From 79a1971c5f14ea3a6e2b0c4caf73a1760db7cab8 Mon Sep 17 00:00:00 2001
From: Linus Torvalds <torvalds@xxxxxxxxxxxxxxxxxxxx>
Date: Wed, 23 Sep 2020 10:04:16 -0700
Subject: [PATCH 2/2] mm: move the copy_one_pte() pte_present check into the
caller

This completes the split of the non-present and present pte cases by
moving the check for the source pte being present into the single
caller, which also means that we clearly separate out the very different
return value case for a non-present pte.

The present pte case currently always succeeds.

This is a pure code re-organization with no semantic change: the intent
is to make it much easier to add a new return case to the present pte
case for when we do early COW at page table copy time.

This was split out from the previous commit simply to make it easy to
visually see that there were no semantic changes from this code
re-organization.

Signed-off-by: Linus Torvalds <torvalds@xxxxxxxxxxxxxxxxxxxx>
---
mm/memory.c | 24 ++++++++++++------------
1 file changed, 12 insertions(+), 12 deletions(-)

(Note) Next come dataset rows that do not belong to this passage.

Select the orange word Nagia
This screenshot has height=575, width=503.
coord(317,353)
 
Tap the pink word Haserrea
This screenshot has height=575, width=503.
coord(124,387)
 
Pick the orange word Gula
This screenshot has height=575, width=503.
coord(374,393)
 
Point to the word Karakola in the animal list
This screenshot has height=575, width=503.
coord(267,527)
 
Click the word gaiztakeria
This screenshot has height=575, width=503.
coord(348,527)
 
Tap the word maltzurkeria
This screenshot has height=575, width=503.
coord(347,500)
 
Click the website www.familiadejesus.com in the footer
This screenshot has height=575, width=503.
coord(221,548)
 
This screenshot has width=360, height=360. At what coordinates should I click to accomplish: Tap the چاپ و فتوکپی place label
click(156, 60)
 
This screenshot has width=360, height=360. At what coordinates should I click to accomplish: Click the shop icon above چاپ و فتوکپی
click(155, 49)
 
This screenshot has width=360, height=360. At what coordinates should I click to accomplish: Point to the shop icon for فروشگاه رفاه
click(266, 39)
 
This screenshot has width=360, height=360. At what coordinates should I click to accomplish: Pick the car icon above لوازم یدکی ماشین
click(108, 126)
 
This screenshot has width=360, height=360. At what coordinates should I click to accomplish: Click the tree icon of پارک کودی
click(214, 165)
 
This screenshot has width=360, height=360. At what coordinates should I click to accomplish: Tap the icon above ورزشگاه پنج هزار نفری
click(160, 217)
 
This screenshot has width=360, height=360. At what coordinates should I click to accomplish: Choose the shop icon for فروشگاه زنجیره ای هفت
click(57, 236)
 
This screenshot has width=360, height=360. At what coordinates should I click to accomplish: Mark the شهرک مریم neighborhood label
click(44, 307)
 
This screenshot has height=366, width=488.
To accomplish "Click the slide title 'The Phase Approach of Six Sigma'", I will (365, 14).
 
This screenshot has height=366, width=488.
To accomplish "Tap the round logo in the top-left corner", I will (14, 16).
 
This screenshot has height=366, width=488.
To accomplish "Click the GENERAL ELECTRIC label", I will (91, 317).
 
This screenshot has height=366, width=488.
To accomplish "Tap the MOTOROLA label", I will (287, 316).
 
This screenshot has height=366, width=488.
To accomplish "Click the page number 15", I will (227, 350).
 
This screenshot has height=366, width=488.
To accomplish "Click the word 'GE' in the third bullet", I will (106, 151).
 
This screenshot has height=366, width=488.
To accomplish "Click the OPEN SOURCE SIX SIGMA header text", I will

diff --git a/mm/memory.c b/mm/memory.c
index 31a3ab7d9aa3..e315b1f1ef08 100644
--- a/mm/memory.c
+++ b/mm/memory.c
@@ -773,8 +773,8 @@ copy_nonpresent_pte(struct mm_struct *dst_mm, struct mm_struct *src_mm,
return 0;
}

-static inline unsigned long
-copy_one_pte(struct mm_struct *dst_mm, struct mm_struct *src_mm,
+static inline void
+copy_present_pte(struct mm_struct *dst_mm, struct mm_struct *src_mm,
pte_t *dst_pte, pte_t *src_pte, struct vm_area_struct *vma,
unsigned long addr, int *rss)
{
@@ -782,12 +782,6 @@ copy_one_pte(struct mm_struct *dst_mm, struct mm_struct *src_mm,
pte_t pte = *src_pte;
struct page *page;

- /* pte contains position in swap or file, so copy. */
- if (unlikely(!pte_present(pte)))
- return copy_nonpresent_pte(dst_mm, src_mm,
- dst_pte, src_pte, vma,
- addr, rss);
-
/*
* If it's a COW mapping, write protect it both
* in the parent and the child
@@ -821,7 +815,6 @@ copy_one_pte(struct mm_struct *dst_mm, struct mm_struct *src_mm,
}

set_pte_at(dst_mm, addr, dst_pte, pte);
- return 0;
}

static int copy_pte_range(struct mm_struct *dst_mm, struct mm_struct *src_mm,
@@ -863,10 +856,17 @@ static int copy_pte_range(struct mm_struct *dst_mm, struct mm_struct *src_mm,
progress++;
continue;
}
- entry.val = copy_one_pte(dst_mm, src_mm, dst_pte, src_pte,
+ if (unlikely(!pte_present(*src_pte))) {
+ entry.val = copy_nonpresent_pte(dst_mm, src_mm,
+ dst_pte, src_pte,
vma, addr, rss);
- if (entry.val)
- break;
+ if (entry.val)
+ break;
+ progress += 8;
+ continue;
+ }
+ copy_present_pte(dst_mm, src_mm, dst_pte, src_pte,
+ vma, addr, rss);
progress += 8;
} while (dst_pte++, src_pte++, addr += PAGE_SIZE, addr != end);

--
2.28.0.218.gc12ef3d349